▶ [Dataset entries]:
Segment Open
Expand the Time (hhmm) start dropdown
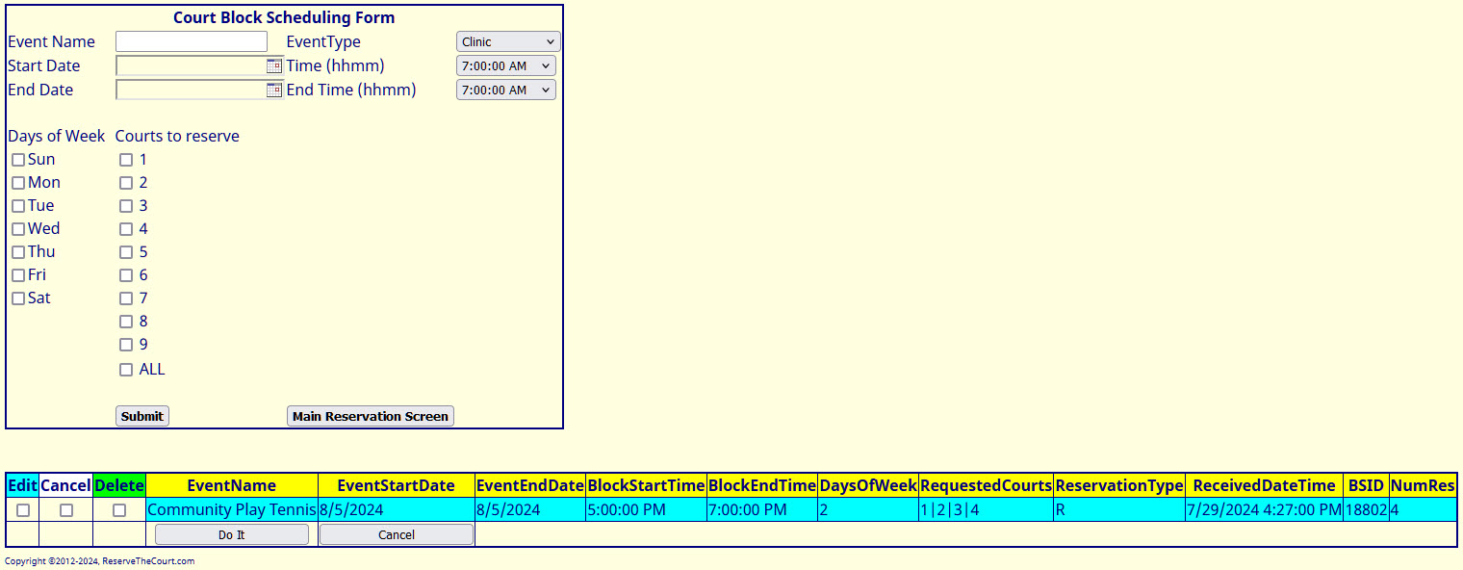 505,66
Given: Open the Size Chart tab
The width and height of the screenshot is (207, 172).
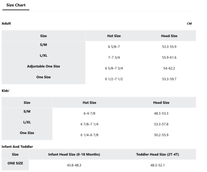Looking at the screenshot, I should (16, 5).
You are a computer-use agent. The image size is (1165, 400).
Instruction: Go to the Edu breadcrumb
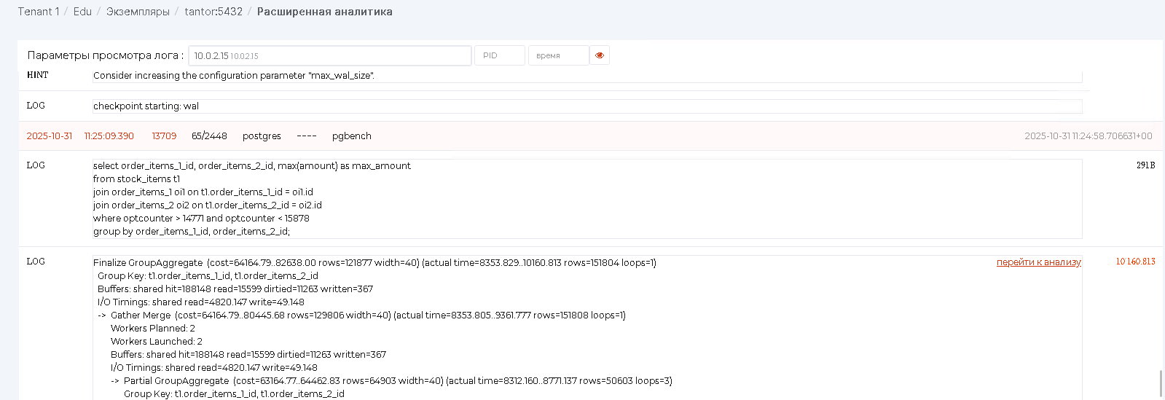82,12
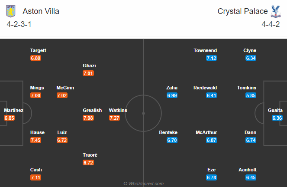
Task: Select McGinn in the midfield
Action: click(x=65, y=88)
Segment Closed
Provide an exact copy of the records, excluding every picture.

▶ [EXERCISE OUTPUT]:
Expand the Time (hhmm) start dropdown
 505,66
Given: Open the Size Chart tab
The width and height of the screenshot is (207, 172).
Looking at the screenshot, I should (16, 5).
You are a computer-use agent. The image size is (1165, 400).
Instruction: Go to the Edu breadcrumb
82,12
Task: Select McGinn in the midfield
Action: click(x=65, y=88)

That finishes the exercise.